* **About this task**
In the data below, find every line with the word "dropdown" and copy it out.

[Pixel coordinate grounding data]
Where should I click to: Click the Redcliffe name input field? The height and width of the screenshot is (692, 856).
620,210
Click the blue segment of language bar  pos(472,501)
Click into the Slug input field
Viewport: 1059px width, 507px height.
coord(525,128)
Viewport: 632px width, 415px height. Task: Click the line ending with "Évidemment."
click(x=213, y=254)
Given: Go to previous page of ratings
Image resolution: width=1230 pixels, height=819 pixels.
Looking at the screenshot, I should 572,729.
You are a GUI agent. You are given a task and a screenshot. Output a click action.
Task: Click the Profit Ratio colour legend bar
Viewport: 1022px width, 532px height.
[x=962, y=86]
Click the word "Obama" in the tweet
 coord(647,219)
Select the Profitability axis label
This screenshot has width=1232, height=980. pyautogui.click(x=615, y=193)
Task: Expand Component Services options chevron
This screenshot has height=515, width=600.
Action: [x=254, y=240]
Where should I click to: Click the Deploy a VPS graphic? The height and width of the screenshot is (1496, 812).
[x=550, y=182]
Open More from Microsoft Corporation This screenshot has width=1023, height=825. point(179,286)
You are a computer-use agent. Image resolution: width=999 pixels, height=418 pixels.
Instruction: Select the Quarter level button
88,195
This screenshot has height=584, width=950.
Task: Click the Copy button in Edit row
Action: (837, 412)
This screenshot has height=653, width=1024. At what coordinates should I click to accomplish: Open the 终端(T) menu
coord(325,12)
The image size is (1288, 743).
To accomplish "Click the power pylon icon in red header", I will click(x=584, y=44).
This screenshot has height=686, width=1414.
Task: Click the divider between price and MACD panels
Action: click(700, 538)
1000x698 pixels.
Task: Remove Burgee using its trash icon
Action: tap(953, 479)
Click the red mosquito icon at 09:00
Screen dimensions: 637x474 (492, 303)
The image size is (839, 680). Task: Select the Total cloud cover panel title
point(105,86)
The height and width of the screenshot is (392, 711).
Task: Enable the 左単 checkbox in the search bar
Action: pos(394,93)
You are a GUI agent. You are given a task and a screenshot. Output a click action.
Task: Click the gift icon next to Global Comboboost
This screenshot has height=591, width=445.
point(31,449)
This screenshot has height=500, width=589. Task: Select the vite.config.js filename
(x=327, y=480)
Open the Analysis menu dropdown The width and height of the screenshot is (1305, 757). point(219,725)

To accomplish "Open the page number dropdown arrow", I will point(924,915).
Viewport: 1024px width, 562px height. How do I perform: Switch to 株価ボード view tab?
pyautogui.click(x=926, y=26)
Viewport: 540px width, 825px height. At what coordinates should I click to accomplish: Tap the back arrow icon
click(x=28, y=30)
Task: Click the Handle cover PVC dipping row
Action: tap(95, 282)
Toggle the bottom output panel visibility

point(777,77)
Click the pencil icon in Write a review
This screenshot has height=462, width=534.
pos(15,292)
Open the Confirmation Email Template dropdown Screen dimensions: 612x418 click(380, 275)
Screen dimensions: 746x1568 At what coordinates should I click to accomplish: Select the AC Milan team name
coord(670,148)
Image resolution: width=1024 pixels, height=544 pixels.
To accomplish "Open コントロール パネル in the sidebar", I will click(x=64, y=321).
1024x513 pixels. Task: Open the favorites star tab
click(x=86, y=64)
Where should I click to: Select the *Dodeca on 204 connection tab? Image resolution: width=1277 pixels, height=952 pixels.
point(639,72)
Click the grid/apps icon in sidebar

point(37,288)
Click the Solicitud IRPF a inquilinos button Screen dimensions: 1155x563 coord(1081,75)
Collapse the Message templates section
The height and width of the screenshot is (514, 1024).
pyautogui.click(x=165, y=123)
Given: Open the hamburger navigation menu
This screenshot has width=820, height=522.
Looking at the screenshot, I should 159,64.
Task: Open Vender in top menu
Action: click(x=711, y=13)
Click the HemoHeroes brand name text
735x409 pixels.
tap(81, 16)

* **Completed task**
Open the Analysis menu dropdown The width and height of the screenshot is (1305, 757). point(219,725)
To accomplish "Open the page number dropdown arrow", I will point(924,915).
Open the Confirmation Email Template dropdown Screen dimensions: 612x418 click(380, 275)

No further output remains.